5 sept. 2011

De nuevo en casa

Iba viendo por la ventana del carro, un árbol, otro árbol, otro árbol, un arbusto, otro árbol, una piedra, otro árbol que conducía a un barranco estaba lloviendo y eso de levantarse a las cinco de la mañana nunca había sido lo mío, me acordaba de cómo me salí de mi cama cuando aun ni el sol se había despertado, no sé cómo fue que logré entrar al baño a ducharme cuando traía mi pijama mata pasiones, me tallé los ojos y después de la ducha tenía menos noticias del sol y lo extrañaba más, mi maleta ya la tenía hecha, subí al carro y avanzó aunque el frio que tenia no era menor al mismo que sentí al abandonar mis cobijas, logré recargarme en el vidrio y dormir otro rato más, qué más da, en un viaje de cuatro horas podía matar una o dos dormido.

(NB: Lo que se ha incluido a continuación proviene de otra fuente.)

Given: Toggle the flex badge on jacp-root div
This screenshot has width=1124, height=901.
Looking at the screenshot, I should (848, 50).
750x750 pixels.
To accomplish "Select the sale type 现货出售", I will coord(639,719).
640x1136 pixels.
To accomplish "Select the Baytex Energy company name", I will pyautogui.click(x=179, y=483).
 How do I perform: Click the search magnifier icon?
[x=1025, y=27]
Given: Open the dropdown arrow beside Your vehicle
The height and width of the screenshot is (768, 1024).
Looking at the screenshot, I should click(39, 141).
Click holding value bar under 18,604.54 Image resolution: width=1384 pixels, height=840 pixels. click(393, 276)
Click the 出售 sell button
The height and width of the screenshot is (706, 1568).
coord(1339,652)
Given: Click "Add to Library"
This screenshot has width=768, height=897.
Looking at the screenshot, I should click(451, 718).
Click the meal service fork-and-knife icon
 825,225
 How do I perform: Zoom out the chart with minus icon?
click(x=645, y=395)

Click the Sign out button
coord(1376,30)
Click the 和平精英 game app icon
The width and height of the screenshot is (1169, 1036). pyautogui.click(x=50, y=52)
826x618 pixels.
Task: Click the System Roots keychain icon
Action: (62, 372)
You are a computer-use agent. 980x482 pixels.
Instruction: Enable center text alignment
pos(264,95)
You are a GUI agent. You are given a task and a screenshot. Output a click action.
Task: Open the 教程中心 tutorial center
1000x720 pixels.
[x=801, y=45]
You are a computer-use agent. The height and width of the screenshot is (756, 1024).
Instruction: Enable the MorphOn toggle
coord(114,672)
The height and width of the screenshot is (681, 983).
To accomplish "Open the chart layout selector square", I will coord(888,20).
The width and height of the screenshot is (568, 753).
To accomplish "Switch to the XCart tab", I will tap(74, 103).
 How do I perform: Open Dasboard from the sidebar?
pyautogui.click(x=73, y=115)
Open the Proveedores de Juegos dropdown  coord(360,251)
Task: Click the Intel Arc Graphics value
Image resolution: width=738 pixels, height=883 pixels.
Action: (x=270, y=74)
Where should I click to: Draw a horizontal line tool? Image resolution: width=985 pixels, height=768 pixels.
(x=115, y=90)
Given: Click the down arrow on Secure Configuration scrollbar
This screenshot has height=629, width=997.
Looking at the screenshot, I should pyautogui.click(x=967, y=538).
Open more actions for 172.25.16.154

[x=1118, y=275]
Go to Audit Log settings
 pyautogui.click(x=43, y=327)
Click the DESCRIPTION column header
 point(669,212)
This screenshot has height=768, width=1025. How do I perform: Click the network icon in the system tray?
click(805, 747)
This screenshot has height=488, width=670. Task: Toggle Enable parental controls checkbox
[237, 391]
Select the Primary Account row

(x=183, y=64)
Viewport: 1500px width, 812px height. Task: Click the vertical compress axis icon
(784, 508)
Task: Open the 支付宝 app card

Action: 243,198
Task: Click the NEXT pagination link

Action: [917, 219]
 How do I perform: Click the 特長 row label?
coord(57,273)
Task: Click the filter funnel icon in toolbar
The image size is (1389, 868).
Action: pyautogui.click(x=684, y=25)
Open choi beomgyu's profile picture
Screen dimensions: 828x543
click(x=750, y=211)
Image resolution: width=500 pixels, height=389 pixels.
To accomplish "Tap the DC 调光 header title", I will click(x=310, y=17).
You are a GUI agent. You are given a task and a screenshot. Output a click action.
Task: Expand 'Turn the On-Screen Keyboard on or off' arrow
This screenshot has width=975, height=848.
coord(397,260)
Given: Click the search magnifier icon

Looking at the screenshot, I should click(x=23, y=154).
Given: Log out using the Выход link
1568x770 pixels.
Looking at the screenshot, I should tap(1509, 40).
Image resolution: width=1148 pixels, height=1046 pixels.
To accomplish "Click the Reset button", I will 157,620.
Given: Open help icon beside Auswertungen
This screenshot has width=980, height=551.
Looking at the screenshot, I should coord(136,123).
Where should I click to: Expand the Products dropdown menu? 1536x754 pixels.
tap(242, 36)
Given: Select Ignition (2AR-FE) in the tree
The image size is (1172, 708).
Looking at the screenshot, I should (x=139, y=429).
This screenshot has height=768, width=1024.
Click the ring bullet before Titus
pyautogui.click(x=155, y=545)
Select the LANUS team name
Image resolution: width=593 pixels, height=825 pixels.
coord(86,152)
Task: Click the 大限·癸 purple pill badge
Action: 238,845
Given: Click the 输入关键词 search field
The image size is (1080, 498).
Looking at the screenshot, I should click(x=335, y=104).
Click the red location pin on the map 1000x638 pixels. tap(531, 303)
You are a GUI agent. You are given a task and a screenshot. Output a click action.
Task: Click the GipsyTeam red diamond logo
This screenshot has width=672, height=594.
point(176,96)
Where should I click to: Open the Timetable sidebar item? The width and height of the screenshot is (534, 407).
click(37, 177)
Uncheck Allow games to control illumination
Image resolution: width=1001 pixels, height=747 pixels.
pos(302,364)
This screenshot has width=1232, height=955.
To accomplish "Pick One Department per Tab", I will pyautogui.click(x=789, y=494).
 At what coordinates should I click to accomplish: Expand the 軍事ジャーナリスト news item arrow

Cuando más nos alejábamos más sentía la necesidad de llegar a un lugar fijo pero aunque quisiera regresar el carro iba hacia adelante y no podía darme el lujo de preguntar si nos podíamos volver o por lo menos llegar a un punto donde pudiéramos estirar las piernas, ahora extrañaba el colchón y sé que él me extrañaba también así que por eso no dije nada y me limité a ponerme unos audífonos y escuchar algo de música para matar otra vez el tiempo, pero el gusto me duró dos canciones ya que nos detuvimos a desayunar en un pueblo al lado de la carretera, ahora el sol ya pegaba fuerte además tenerlo frente a mi no era tan grato, ya quería que se volviera a meter pero no me obedecería, así que después de un buen desayuno, otra vez al carro.

Estaba consciente de que la última hora de camino había empezado así que mi desesperación por llegar aumentaba pero el carro no se movía aunque el paisaje alrededor si, llegamos, baje del carro, fui el primero en abrir la puerta, de nuevo en casa, que alivio.